How long it takes to cleanout the dirty buffer to be written to disk? No body can determine, but only the next reader of the modified undo block header.

Remember, so, it is the responsibility of the Reader of the modified/dirty block to write to the disk.

How the rollback/undo works?

When a user is performing DML activity on a set of data, the reader of the same data should be able to see the committed consistent set of data under the data consistency rule.

This means Oracle saves the original image of the data block being modified by the DML activity to ROLLBACK or UNDO segments that live in ROLLBACK or UNDO tablespace.

This helps to rollback the transaction the user did not like/want to commit or to provide a snapshot of the data to a user that wanted to see while another is modifying the data in another session.

Let us suppose:

  1. User X started modifying the data at 10:00 AM
  2. User Y issued a query to view data at 11:00 AM
  3. User X committed his work at 12:00 NOON

 

Oracle for User Y builds snapshot of the data to satisfy the query as under:

  1. Checks for the SCN number at 11:00 AM
  2. Then check for all those blocks that satisfy the criteria
  3. If a block is seen modified and marked with upper bound commit number to let this Oracle session reader process know that that block is to be written to the disk, the delayed block cleanout takes place.
  4. If more and more data is required an attempt is made to lookup rollback segment header’s transaction slot pointed to by the top of the data block. When it is realized that the transaction has been over written, an attempt is made to rollback the changes made to the rollback segment header to get the original transaction slot entry
  5. If it cannot be rolled back then throws up error ORA-01555.
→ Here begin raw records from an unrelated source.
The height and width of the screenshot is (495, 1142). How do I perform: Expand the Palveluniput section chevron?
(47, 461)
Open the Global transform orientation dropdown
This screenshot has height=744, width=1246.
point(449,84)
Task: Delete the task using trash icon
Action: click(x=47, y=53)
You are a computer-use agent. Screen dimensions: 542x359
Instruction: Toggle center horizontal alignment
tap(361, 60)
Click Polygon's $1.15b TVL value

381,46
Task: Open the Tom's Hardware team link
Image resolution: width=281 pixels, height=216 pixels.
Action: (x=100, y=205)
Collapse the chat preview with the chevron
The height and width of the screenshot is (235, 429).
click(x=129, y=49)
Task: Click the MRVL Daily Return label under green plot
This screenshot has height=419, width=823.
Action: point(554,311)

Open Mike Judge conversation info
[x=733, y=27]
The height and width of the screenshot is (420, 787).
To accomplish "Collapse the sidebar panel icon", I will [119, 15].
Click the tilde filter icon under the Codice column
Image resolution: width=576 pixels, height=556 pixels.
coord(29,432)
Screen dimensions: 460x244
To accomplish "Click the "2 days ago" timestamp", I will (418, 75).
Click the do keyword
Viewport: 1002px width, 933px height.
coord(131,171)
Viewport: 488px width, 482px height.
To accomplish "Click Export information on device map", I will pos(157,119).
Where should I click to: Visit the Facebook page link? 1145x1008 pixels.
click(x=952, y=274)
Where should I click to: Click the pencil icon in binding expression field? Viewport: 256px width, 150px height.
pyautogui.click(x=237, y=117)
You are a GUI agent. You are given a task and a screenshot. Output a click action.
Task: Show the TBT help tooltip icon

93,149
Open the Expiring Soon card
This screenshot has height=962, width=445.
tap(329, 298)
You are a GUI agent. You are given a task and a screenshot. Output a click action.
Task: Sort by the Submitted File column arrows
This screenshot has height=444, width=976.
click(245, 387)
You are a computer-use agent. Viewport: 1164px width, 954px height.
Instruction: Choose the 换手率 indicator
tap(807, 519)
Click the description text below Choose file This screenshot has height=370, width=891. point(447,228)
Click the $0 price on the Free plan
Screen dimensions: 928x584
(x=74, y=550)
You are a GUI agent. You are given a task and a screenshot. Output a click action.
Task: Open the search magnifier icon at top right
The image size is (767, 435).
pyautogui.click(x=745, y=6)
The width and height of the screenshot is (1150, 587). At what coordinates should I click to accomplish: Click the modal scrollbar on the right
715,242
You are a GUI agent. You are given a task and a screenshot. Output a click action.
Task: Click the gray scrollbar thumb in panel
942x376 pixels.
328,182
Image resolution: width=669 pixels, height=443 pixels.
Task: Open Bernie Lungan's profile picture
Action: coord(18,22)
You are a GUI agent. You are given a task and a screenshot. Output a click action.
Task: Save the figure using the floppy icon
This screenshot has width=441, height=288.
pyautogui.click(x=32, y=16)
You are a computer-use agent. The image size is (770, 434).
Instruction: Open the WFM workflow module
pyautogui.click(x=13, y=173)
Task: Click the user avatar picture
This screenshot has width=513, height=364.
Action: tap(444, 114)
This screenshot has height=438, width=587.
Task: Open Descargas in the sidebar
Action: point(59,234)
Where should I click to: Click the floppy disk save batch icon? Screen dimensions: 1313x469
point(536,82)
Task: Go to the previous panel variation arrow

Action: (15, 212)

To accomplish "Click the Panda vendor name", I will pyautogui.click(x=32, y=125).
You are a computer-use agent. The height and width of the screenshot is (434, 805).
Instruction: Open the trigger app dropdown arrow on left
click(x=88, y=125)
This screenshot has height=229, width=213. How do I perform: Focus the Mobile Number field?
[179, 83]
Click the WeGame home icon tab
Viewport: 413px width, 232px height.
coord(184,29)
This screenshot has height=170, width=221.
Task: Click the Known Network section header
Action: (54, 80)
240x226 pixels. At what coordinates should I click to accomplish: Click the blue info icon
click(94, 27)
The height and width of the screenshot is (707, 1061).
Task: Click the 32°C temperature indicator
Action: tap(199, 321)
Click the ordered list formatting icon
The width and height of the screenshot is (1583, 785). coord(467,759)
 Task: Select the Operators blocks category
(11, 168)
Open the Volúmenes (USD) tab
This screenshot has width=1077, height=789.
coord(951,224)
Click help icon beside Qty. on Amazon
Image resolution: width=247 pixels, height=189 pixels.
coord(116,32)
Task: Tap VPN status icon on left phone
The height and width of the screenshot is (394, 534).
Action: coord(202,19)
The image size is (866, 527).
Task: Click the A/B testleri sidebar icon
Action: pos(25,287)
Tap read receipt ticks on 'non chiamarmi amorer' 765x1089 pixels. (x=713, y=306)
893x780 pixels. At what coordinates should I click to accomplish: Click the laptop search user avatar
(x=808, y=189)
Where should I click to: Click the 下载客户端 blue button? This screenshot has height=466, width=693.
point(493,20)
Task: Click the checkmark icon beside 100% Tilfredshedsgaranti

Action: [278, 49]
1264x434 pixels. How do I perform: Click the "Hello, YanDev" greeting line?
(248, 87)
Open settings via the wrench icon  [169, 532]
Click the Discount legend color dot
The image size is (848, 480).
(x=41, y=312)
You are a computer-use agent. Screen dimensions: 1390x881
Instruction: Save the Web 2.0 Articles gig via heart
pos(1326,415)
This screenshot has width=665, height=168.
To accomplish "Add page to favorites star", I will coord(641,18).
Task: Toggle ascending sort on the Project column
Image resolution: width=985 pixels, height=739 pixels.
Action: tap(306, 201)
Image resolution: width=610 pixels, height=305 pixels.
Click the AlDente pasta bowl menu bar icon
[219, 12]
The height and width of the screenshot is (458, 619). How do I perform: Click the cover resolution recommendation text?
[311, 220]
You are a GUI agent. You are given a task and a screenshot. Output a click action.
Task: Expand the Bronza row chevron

In the own words of Oracle:

To manage the multi-version consistency model, Oracle must create a read-consistent set of data when a table is being queried (read) and simultaneously updated (written). When an update occurs, the original data values changed by the update are recorded in the database’s undo records. As long as this update remains part of an uncommitted transaction, any user that later queries the modified data views the original data values. Oracle uses current information in the system global area and information in the undo records to construct a read-consistent view of a table’s data for a query.

So, are all those SELECT statements are the built up snapshots.

While this being the case of Oracle way of working for the Database Users, let us not forget the fact that, Oracle is provided by the user a given space on the hard disk by creating ROLLBACK/UNDO tablespace for her activities as said by Jonathan. There are a couple of relational rules to be followed by Oracle set to herself by herself. No any single transaction can span more than a single segment. A segment may have more than a single transaction. There is a set limit for the number of transactions oracle can have in a single segment.

If Oracle fails to build the snapshot throws up ORA-01555 the most infamous Oracle Error.

How the number of segments is decided in Auto Undo Management?

It is an educated guess work.

If processes are set to 100 then SESSIONS are derived (1.1 * PROCESSES) + 5 = 115.

If Sessions are 115 then TRANSACTIONS are derived (1.1 * SESSIONS) = 126.

The parameter TRANSACTIONS_PER_ROLLBACK_SEGMENT defaults to 5.

Basing on that default values, as one UNDO segment accommodates 5 transactions each and if all the transactions are concurrent then 126/5 = 25 +/- segments are to be created.

There could a better algorithm followed by Oracle basing on the average number of transactions and concurrency of those transactions and many more.

The reason is, in some cases the educated guess work is right, some times almost and sometimes no way near to the facts.

 

Evolution of UNDO Management

Let us first understand the evolution of the ROLLBACK/UNDO Management in the recent past.

Description 7 8i 9i 10g
CREATE ROLLBACK SEGMENT Yes Yes No No
Online or offline ability Yes Yes No No
Set transaction to rollback segment <rollback_segment_name> (2) Yes Yes No Yes
Exec dbms_transaction.use_rollback_segment (‘SYSTEM’);(2) Yes Yes No Yes
Auto Undo Management available NA NA YES YES
UNDO_RETENTION NA NA YES YES
UNDO RETENTION GAURANTEE NA NA NO YES (1)
ORACLE FLASHBACK QUERY NA NA YES (3) YES (3)

Notes

(1) The guarantee is conditional

The UNDO_RETENTION parameter is ignored for a fixed size undo tablespace. The database may overwrite unexpired undo information when tablespace space becomes low.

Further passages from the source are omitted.